Amazingly Awesome Me: “BRB”
Then I just fucking leave them. I don’t even leave my computer, then I go through the progressions but this time I have to wait 10 minutes before changing my status to “Away” or I just leave my computer altogether. This way I don’t hurt anybodies feelings and I don’t get into any weird confrontations.
All this talking about IM’s reminds me of a story. I had just gotten my first computer at my Mom’s house. I was 14ish. I heard through the grapevine that ICQ was the program to download and get my chat on with. Plus, how can you go wrong with the train horn and the high pitched “uh-oh”.
The thing I liked about ICQ is that you could find random people instantly and just start chatting away. Well this was a gigantic challenge to me because I was an extremely perverted kid. I would try desperately to get women to send me boobie pics.
Oh, I had it all worked out perfectly. My story was that I was a 25 year old actor living in Los Angeles and I just got done costarring in this big Hollywood hit. It was the perfect crime! It also worked out fantastically, sort of.
I ended up chatting to these hot 24 year old twins, who just happened to be models! I think that’s the first time I realized that I had game. Anyways, they lived in LA and they were totally going to send me pictures! The only problem was that they had to mail them apparently so they wanted my address.

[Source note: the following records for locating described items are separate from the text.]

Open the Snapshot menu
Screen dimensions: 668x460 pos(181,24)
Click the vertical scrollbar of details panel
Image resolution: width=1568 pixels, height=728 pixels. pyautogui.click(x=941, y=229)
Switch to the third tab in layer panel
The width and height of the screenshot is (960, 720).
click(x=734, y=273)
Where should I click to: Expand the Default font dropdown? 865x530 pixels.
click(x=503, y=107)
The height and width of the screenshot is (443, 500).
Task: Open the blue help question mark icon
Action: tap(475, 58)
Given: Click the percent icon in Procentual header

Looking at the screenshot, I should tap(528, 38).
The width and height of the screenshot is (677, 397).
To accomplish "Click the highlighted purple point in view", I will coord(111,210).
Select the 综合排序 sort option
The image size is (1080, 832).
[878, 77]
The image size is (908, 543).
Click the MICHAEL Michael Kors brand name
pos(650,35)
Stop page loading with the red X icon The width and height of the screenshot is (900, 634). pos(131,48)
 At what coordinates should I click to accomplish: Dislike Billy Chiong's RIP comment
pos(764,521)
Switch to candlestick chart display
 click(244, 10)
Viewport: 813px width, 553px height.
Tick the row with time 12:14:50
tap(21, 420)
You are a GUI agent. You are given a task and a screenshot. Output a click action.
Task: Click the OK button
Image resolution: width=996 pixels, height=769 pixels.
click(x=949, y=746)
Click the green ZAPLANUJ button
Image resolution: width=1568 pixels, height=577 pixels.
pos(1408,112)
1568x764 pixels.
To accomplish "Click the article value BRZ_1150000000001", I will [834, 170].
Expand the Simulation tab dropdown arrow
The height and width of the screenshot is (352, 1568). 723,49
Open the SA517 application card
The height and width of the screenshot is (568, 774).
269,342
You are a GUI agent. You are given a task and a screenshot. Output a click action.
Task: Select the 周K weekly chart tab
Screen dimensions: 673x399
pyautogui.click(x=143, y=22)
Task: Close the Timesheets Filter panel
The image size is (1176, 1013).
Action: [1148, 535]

I always found that situation a little weird, their profile said they were a 35 year old Male but they said that was just to through off the scent of perverted men. I also forgot to change my profile age so it said I was a 14 year old boy. I can’t believe I tricked them like that. If I really did live in LA I would have soooo gotten some hot twin action at the age of 14… Either that or raped and murdered by some fat guy with a mustache.